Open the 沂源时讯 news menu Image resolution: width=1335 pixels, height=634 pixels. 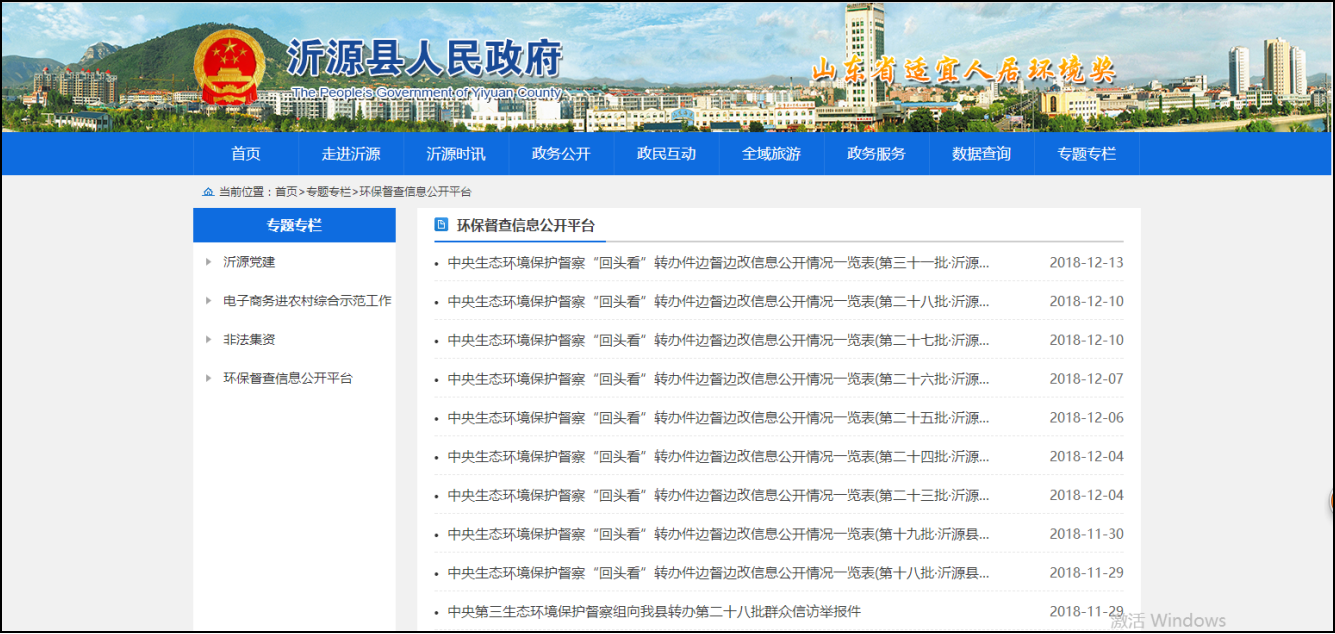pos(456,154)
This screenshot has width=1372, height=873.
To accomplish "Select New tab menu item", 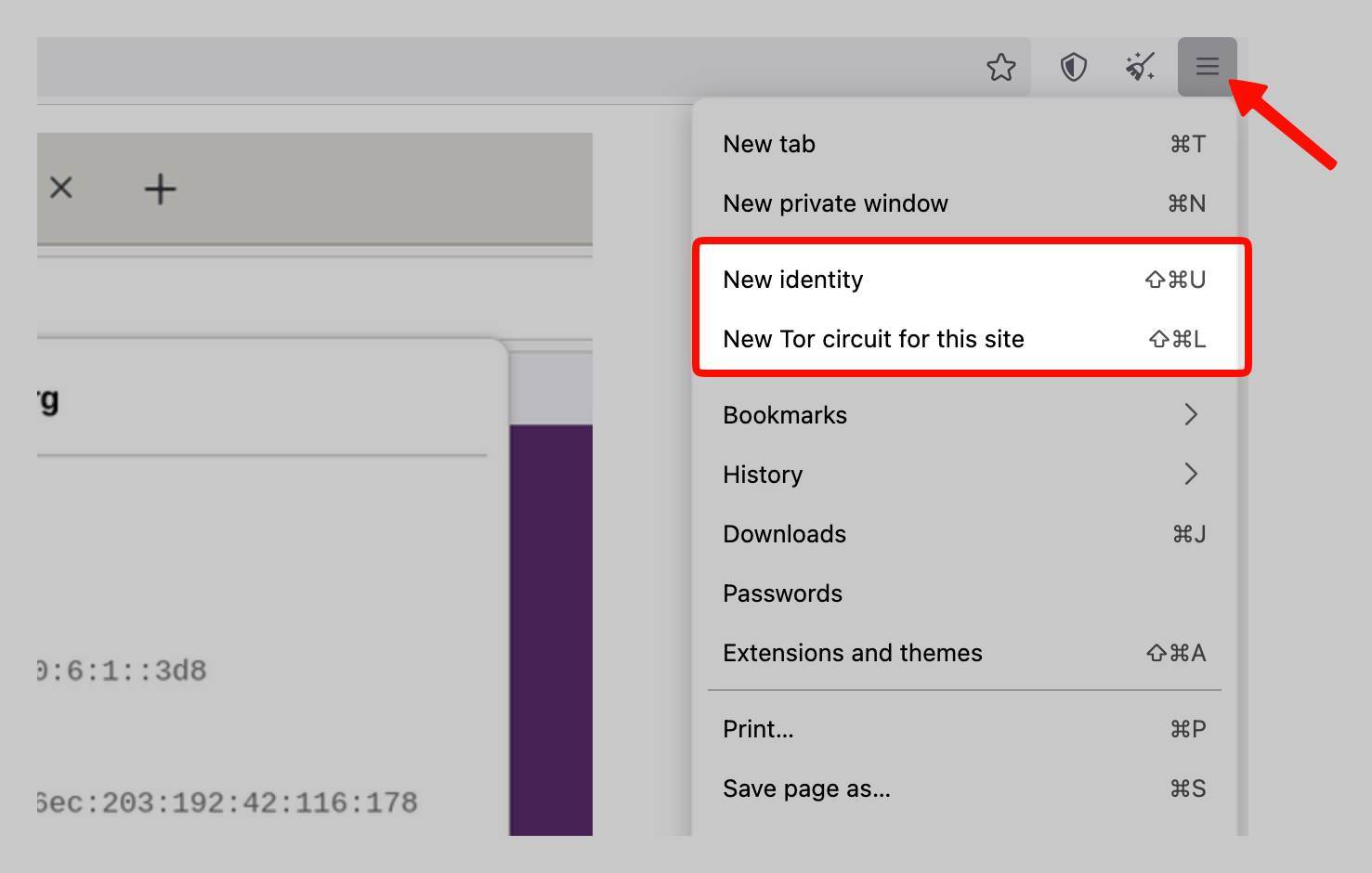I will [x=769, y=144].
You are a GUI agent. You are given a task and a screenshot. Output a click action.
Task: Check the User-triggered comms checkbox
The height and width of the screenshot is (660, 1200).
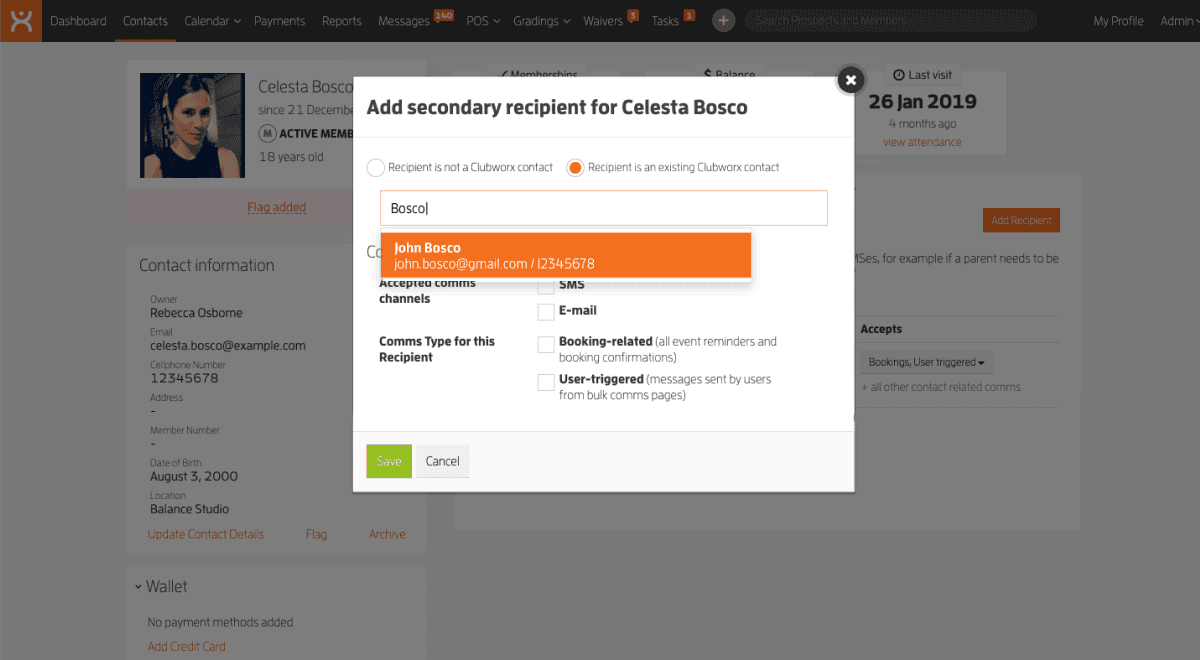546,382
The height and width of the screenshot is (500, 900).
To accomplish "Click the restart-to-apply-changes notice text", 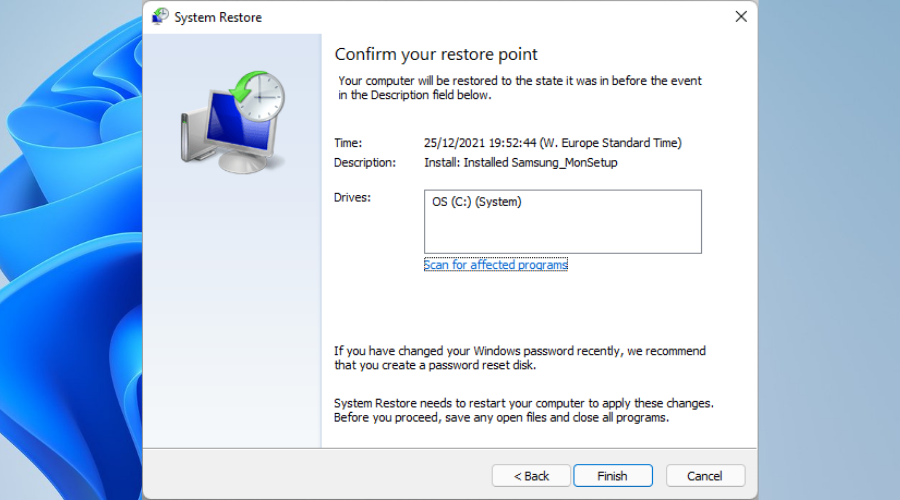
------------------------------------------------------------
» **DESCRIPTION OF THE TASK**
Exactly the lines starting at the one above with "You are a GUI" and ending at the one with "The height and width of the screenshot is (500, 900)." should be printed, and nothing else. Omit the pictures.

» **RESULT OF THIS EXERCISE**
You are a GUI agent. You are given a task and a screenshot. Output a click action.
Task: Check the User-triggered comms checkbox
The height and width of the screenshot is (660, 1200).
546,382
The height and width of the screenshot is (500, 900).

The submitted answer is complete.